Dataset entries

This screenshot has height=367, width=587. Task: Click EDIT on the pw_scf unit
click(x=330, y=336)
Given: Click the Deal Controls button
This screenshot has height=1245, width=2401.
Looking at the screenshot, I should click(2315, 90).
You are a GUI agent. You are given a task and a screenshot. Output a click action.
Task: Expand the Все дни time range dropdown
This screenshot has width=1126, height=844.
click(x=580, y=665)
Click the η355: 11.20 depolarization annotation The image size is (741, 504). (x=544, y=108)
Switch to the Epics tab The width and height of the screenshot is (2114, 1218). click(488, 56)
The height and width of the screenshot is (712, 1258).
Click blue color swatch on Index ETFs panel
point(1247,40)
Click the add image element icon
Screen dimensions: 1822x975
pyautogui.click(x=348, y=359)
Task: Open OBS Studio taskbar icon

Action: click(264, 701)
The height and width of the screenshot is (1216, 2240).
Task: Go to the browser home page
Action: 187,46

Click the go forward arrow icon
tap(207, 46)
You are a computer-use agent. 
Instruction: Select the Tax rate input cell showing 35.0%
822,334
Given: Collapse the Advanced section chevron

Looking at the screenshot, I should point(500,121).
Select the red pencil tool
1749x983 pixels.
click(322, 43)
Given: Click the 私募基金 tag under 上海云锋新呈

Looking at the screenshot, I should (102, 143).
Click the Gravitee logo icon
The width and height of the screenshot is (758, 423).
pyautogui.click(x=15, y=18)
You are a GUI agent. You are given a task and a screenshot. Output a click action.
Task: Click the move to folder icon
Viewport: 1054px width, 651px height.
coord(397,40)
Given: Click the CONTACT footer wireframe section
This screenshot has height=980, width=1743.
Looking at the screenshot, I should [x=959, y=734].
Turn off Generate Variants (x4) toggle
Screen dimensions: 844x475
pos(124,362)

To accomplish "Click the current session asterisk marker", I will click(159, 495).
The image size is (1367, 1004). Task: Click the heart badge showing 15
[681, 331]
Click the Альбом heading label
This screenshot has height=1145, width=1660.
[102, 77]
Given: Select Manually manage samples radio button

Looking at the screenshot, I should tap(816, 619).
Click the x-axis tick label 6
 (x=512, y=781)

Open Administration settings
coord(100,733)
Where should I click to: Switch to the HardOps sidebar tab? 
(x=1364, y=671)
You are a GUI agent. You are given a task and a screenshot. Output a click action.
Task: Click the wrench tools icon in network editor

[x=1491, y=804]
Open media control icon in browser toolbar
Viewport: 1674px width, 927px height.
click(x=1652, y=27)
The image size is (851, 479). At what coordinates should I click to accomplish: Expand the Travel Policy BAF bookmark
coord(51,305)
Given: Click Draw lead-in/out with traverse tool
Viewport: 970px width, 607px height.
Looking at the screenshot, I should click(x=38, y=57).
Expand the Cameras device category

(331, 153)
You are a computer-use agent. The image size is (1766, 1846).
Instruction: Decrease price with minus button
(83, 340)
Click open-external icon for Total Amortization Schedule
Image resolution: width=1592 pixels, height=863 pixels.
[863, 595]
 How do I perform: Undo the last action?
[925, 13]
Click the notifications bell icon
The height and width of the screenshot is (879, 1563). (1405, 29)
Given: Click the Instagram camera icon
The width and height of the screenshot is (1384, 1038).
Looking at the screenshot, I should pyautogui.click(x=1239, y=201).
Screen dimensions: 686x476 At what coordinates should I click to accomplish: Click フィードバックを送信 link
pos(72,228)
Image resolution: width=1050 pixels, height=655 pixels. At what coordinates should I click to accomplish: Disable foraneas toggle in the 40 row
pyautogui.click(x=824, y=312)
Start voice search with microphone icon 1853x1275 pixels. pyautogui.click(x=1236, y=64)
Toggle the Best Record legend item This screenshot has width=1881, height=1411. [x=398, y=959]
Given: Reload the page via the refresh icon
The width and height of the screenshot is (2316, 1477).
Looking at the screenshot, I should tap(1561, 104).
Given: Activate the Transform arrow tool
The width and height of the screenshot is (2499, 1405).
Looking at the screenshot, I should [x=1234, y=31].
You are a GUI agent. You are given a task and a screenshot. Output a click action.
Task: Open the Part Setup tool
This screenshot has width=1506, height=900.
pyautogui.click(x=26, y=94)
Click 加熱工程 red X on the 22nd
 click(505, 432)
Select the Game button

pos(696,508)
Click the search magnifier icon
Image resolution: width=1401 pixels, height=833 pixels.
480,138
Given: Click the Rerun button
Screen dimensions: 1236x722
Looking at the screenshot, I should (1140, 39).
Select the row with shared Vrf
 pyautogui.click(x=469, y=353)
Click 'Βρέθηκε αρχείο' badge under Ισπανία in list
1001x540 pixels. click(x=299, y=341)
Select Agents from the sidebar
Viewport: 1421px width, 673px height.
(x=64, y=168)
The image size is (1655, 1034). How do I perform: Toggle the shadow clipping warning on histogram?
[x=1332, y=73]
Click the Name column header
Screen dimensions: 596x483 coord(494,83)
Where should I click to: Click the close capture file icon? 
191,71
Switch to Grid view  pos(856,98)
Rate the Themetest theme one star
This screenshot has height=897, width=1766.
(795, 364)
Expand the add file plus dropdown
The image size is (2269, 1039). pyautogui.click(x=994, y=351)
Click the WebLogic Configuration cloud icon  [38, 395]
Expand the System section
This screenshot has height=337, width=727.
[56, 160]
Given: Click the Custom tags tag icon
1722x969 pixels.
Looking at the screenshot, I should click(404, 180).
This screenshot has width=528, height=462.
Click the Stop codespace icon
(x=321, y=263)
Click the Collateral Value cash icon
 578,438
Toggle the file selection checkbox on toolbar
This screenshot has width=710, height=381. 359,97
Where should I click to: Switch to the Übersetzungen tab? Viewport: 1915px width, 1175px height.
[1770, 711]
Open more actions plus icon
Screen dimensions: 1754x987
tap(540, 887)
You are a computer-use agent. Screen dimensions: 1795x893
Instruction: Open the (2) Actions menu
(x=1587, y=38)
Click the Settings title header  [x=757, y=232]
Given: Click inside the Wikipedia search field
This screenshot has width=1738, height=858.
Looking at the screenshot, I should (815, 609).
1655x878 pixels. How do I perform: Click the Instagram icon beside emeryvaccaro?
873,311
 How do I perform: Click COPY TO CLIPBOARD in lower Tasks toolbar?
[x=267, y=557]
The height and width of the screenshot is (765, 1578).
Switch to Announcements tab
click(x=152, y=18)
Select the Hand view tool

**EXERCISE**
Please transcribe exactly the line containing "Click the Settings" and every line after it through the end of the records, and nothing else.

**ANSWER TO THIS EXERCISE**
Click the Settings title header  [x=757, y=232]
Given: Click inside the Wikipedia search field
This screenshot has width=1738, height=858.
Looking at the screenshot, I should (815, 609).
1655x878 pixels. How do I perform: Click the Instagram icon beside emeryvaccaro?
873,311
 How do I perform: Click COPY TO CLIPBOARD in lower Tasks toolbar?
[x=267, y=557]
The height and width of the screenshot is (765, 1578).
Switch to Announcements tab
click(x=152, y=18)
Select the Hand view tool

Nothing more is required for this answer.